Individual Autonomy and Responsibility in Late Imperial China

by Paolo Santangelo

Description

This book is in the Cambria Sinophone World Series headed by Victor H. Mair (University of Pennsylvania).

Does the concept of “individual” occur only in Western culture, or is there Chinese “individualism” as well? In touching upon this topical question and the related politically sensitive issues, this book calls into question the impression of a Chinese culture centred on harmony and conformism, opposed to an individualistic Europe, based on the concept of personal human dignity, that allows the liberty of choice to human beings.

It was not only ancient Confucians who showed their consciousness of dignity; in the writings of the late imperial period, a certain leeway can be seen that assures to the individual a sort of independence from circumstances and the authority control.

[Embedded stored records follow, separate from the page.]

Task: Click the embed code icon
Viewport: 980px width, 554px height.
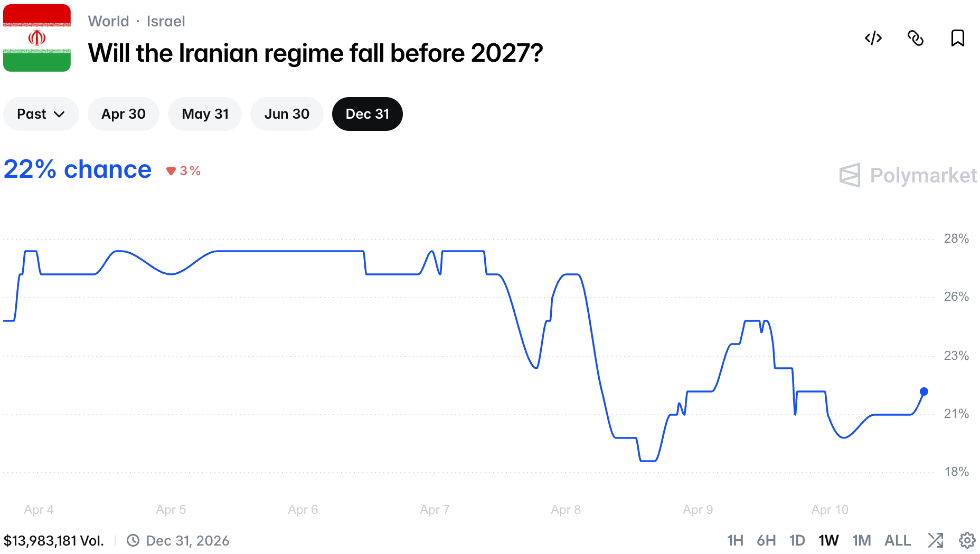Action: [x=873, y=38]
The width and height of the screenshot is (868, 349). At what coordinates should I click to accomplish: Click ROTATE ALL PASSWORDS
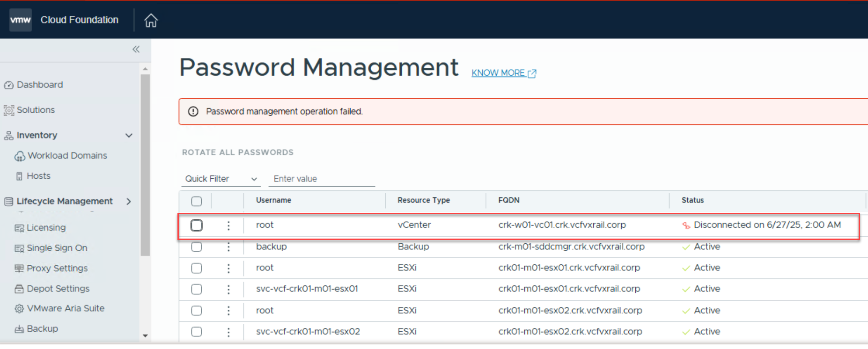[237, 153]
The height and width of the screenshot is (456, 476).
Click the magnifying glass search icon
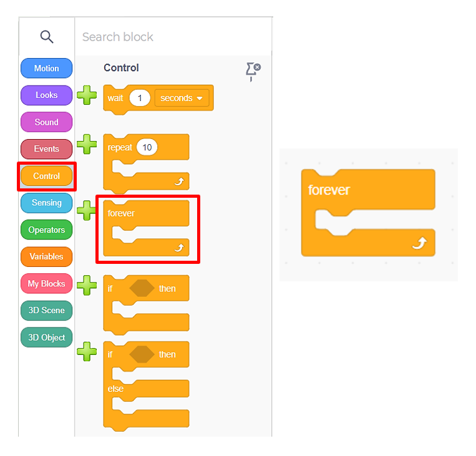pos(47,37)
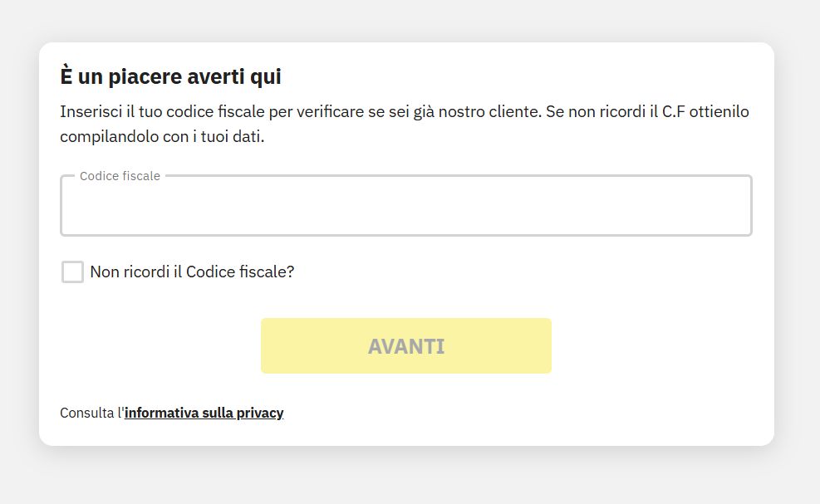
Task: Click the yellow AVANTI button
Action: pyautogui.click(x=405, y=345)
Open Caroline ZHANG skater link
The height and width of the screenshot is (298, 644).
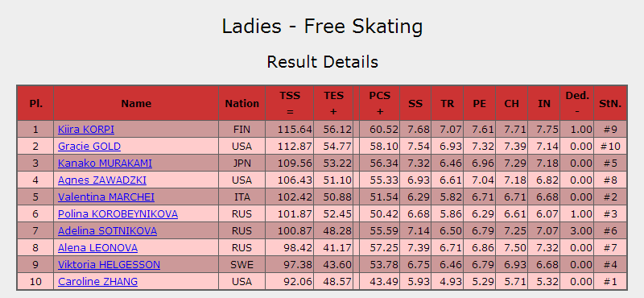[x=97, y=282]
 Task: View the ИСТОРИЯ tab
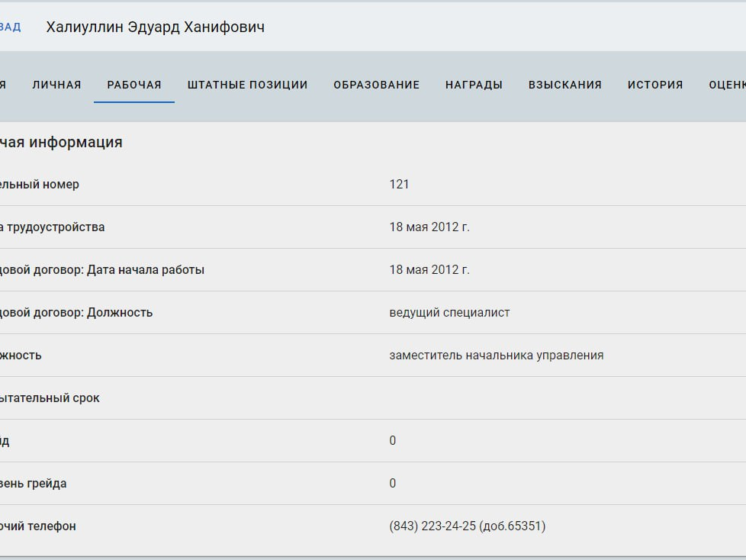pos(655,85)
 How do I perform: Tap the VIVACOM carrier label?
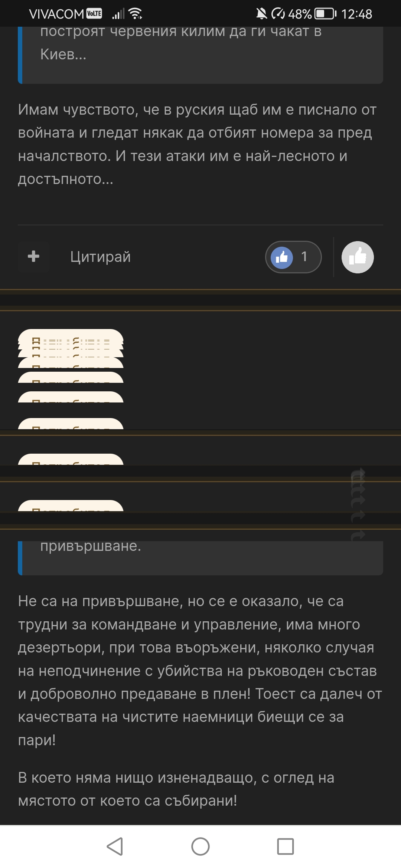(56, 14)
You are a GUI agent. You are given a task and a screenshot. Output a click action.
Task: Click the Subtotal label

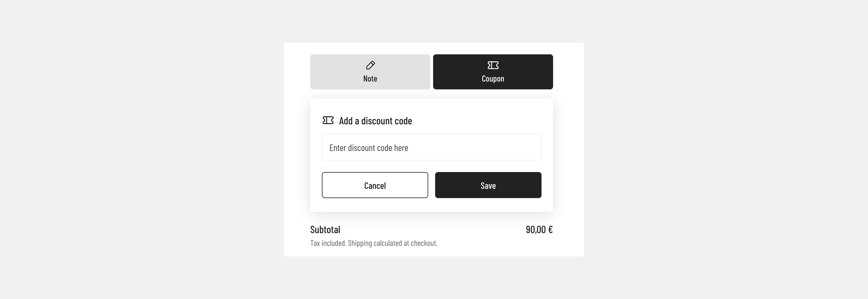(x=325, y=230)
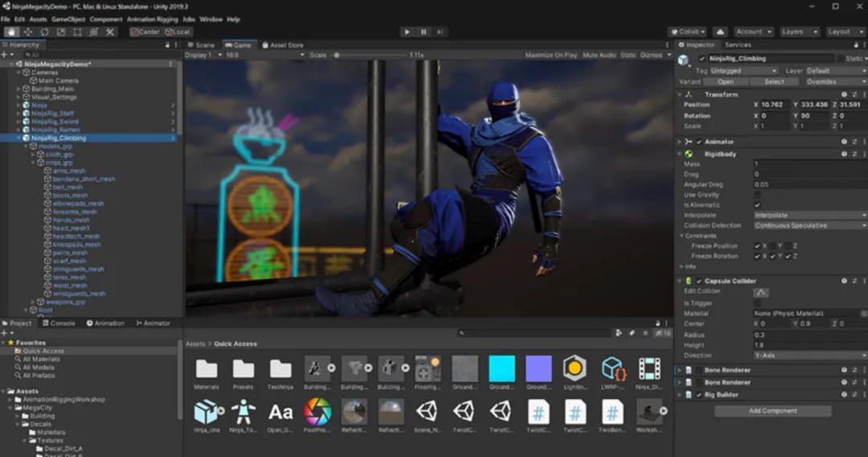Select the Hand tool in the toolbar
Image resolution: width=868 pixels, height=457 pixels.
point(10,31)
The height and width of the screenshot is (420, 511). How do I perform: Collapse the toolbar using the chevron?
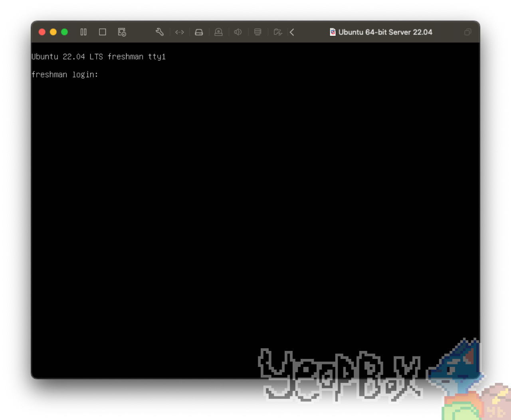292,32
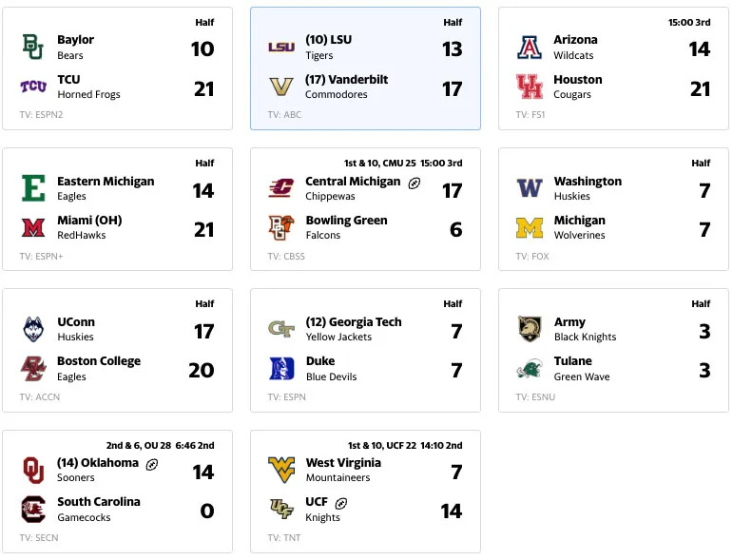Click the Houston Cougars logo
Viewport: 733px width, 560px height.
coord(530,87)
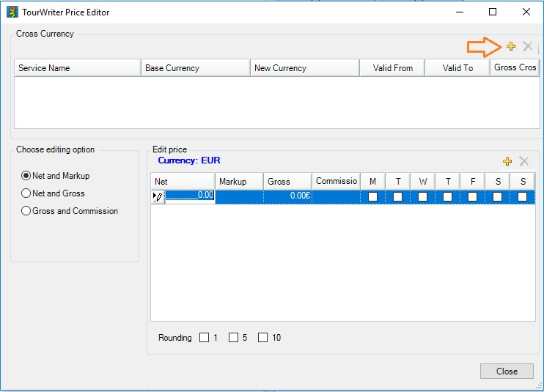Click the delete price row X icon
Viewport: 544px width, 392px height.
(524, 161)
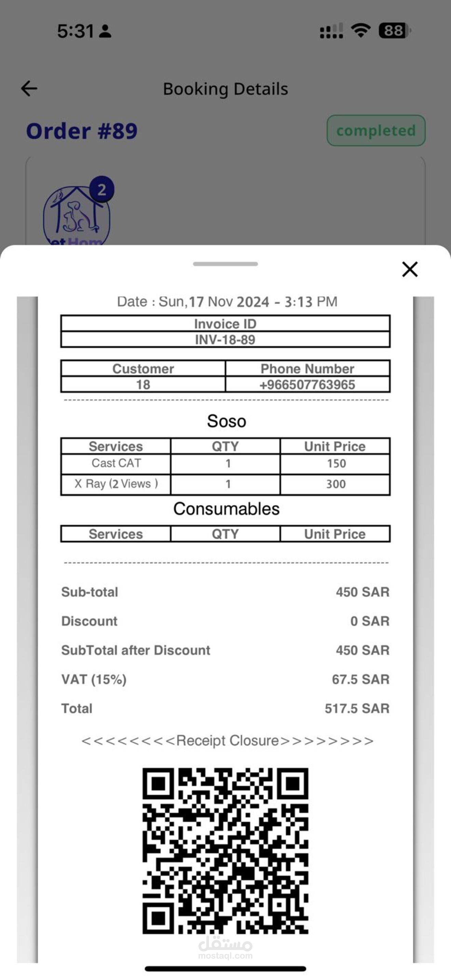Select the X Ray (2 Views) row
Viewport: 451px width, 980px height.
(225, 484)
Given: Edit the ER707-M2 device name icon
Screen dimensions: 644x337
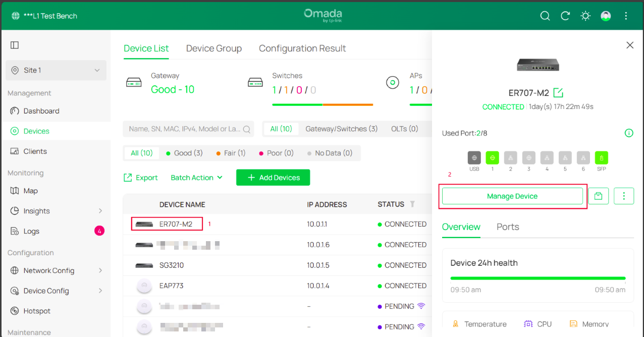Looking at the screenshot, I should coord(558,93).
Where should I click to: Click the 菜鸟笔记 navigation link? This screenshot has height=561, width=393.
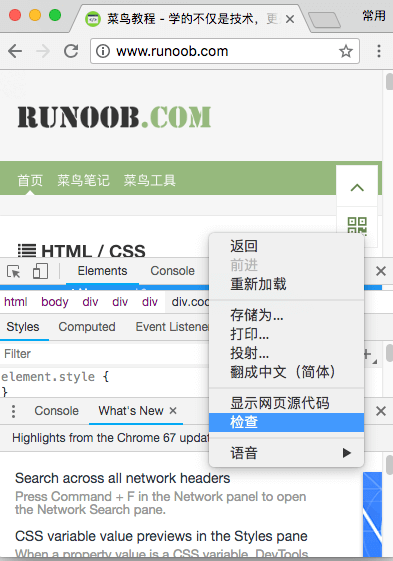83,180
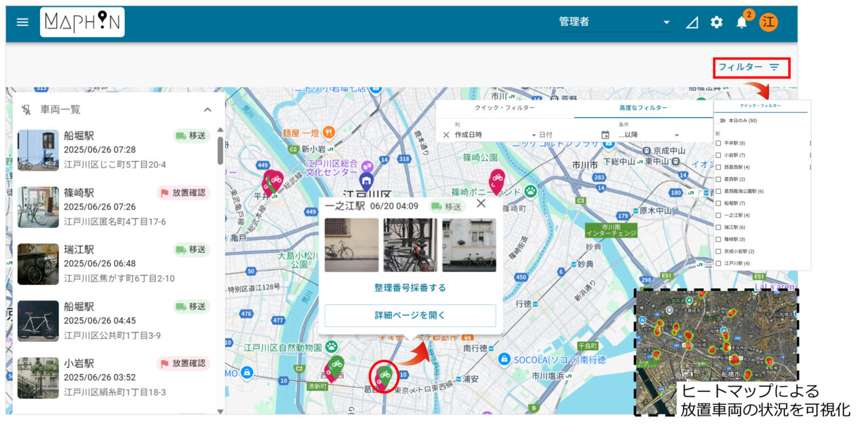Check the 平井駅 checkbox
Viewport: 868px width, 436px height.
tap(719, 143)
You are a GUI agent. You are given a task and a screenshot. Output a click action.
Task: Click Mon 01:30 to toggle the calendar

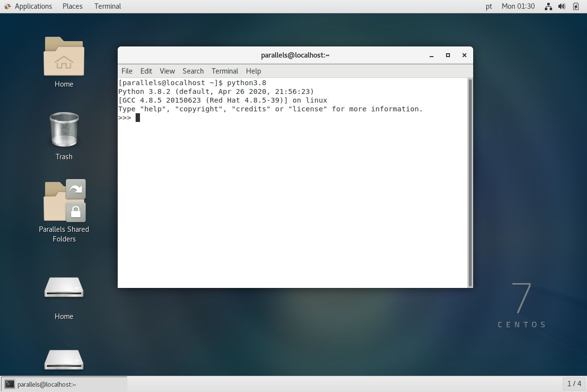(x=518, y=6)
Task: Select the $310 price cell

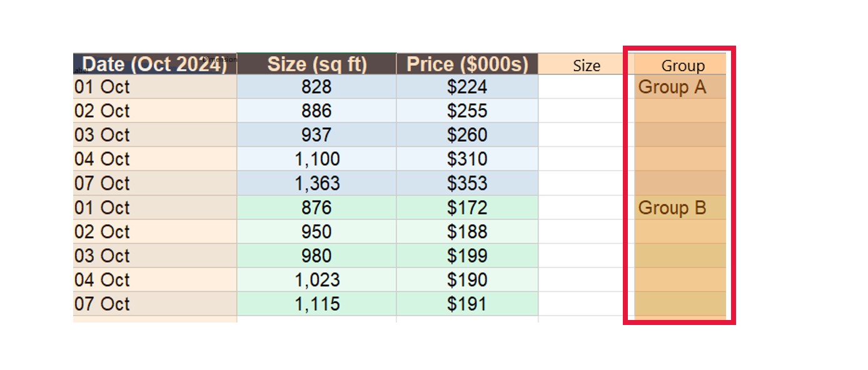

The human being is an autonomous agent who belongs to a wider “reality”, and constantly oscillates between the quietness of spirit and ephemeral feelings; affective components, emotions and beliefs are seen as the main expression of an individual self. Self is therefore perceived not simply as the embodiment of everlasting or temporary values and beliefs but in human endeavour toward self-assertion.

This book deals with the tension toward personal autonomy and individual values, and the role of ethics in the process of self-construction. The sense of responsibility in Confucianism is identified with the “moral self”, and understood as a basic category of representation of one’s self and others. Notwithstanding the severity of official control, elements of pluralism and individual autonomy emerged in the intellectual debate, hence pushing toward the formulation of new approaches within and beyond orthodoxy.

This book will be a most important resource for scholars and students studying Chinese history, culture, philosophy, and literature.